Right, that would not be SFE. The point is that the pool can construct a "program" that others can run that will sign headers without the servers further involvement, and without disclosing the private key, but will not sign non-header data.
In FHE you have encrypted inputs and encrypted outputs, but to proceed further with the mining miner must decrypt the output which probably implies that he can also decrypt the input which defeats the whole purpose.
The encryption of the input and output do not necessarily relate. Some inputs could be encrypted with one key and some with another. Outputs could be encrypted with not just these keys but possibly third and fourth and fifth keys, and so on. Some might be encrypted with both, so both parties could learn some result. (This may put some constraints on the construction of F.) This principle is one way that SFE can be extended into more general SMC.
Do you have some more specific description of a your scheme?
It would probably be best to have the pool generate a circuit per user, per block. This circuit would take in just a nonce value as "worker determinable" The circuit would compute the header hash and a deterministic k, and then produce the encrypted signature bits as output. The pool would give the output mapping from pairs of encrypted bit values to bit states so the worker could know the output without needing to decrypt it. The output could then be inserted back into the block header for use in the 64 rounds of hashwholeblock hash by the miner.
Implementation would be straightforward on something like FairplayBI, if you don't mind Java. (Personally, I'd go for something less straightforward and much more efficient, but most importantly not Java.)
Ok, you can try but you won't find it.

I've probably missed something obvious and you're probably right. We'll see.
Incrementing nonce is easier (faster) than changing k.
Err, what? If you increment nonce (and I mean above the mask) you need a new k anyway.
Although changing k instead of nonce eliminates the need to recompute hash used for signature so it may or may not be faster.
Right, that is precisely what I meant. You don't ever strictly need more than one hash as input to signing.
You forgot about SHA-2 hashing of the whole block. It will be slower and not just "slightly". By the same reason CPU mining is slower.

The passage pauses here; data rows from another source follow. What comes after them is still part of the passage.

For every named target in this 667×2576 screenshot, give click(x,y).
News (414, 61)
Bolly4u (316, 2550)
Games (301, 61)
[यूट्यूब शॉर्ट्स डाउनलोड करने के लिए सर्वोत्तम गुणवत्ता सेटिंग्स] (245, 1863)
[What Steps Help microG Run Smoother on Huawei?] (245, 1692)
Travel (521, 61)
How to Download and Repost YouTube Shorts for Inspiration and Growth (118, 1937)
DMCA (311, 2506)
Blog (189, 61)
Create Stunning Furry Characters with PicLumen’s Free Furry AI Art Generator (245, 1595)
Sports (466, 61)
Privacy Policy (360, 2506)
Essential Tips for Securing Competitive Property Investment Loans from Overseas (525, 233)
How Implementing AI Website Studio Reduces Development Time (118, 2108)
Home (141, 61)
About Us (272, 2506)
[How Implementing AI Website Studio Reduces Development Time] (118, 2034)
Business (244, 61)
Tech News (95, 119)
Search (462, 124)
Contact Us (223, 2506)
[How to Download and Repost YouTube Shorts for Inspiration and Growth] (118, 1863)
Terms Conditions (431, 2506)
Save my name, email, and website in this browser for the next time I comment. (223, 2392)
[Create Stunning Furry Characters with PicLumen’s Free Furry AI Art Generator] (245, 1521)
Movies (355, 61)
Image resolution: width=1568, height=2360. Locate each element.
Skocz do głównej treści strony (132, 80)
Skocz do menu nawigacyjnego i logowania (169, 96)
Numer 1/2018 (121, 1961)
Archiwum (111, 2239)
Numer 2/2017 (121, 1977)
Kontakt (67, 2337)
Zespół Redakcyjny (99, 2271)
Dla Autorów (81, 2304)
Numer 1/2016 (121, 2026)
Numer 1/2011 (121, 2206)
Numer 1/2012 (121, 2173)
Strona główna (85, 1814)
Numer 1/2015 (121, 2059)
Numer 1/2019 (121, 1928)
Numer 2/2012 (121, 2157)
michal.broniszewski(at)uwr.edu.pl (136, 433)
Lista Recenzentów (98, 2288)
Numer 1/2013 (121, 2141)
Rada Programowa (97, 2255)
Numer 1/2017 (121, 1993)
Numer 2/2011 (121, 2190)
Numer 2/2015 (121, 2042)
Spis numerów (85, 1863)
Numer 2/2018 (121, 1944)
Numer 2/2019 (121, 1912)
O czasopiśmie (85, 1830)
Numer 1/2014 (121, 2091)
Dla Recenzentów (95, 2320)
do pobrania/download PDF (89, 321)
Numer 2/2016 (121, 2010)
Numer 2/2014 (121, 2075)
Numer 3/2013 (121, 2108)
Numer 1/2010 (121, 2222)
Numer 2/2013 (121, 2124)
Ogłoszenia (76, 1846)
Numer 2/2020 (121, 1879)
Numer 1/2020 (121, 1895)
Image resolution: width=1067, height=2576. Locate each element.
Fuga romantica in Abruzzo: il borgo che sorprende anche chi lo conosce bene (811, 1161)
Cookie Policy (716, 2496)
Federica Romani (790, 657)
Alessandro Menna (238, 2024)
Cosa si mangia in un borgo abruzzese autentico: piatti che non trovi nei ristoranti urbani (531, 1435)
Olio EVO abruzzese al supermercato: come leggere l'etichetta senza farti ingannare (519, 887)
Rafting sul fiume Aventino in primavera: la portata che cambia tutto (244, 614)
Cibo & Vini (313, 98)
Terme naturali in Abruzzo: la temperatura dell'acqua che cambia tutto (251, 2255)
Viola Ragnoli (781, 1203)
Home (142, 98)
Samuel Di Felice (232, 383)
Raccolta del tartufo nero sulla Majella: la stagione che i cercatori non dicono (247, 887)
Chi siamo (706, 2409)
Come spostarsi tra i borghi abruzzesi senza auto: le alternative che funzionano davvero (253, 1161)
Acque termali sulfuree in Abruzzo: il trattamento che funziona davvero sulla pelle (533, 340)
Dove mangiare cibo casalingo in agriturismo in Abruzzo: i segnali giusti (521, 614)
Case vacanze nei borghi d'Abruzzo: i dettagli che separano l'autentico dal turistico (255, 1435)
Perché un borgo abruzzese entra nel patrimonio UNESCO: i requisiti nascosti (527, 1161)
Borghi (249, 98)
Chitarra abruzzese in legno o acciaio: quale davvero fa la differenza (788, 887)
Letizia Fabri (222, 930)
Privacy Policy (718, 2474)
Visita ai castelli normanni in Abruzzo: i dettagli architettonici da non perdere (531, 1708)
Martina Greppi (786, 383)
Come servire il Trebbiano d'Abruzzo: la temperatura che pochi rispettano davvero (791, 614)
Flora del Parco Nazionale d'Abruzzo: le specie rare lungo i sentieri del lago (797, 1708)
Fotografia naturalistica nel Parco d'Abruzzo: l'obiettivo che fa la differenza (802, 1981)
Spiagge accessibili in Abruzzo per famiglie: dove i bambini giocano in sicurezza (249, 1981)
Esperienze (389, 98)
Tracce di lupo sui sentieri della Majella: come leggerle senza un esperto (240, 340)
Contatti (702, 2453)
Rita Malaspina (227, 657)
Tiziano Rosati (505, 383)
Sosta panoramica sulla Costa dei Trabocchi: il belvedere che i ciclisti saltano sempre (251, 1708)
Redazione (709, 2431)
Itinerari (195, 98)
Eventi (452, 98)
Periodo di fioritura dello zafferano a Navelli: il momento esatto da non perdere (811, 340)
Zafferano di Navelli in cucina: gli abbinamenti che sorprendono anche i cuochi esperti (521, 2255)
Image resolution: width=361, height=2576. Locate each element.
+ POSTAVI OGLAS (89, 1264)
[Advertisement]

Not sure I follow what you mean here. The SHA is not iterated, so it is again just more cycles not more memory scheduling. The factor of performance advantage is dominated by memory bandwidth, so the relative gain should be largely unaffected. In other words, both the cpu and the gpu need to spend approximately the same extra effort there, so it shouldn't have much impact on the overall performance ratio.
And I never said that this algorithm is GPU hard.
I never said that you did, but you do seem to have it as a goal to try to keep CPUs competitive, so I was just discussing some details toward such an end.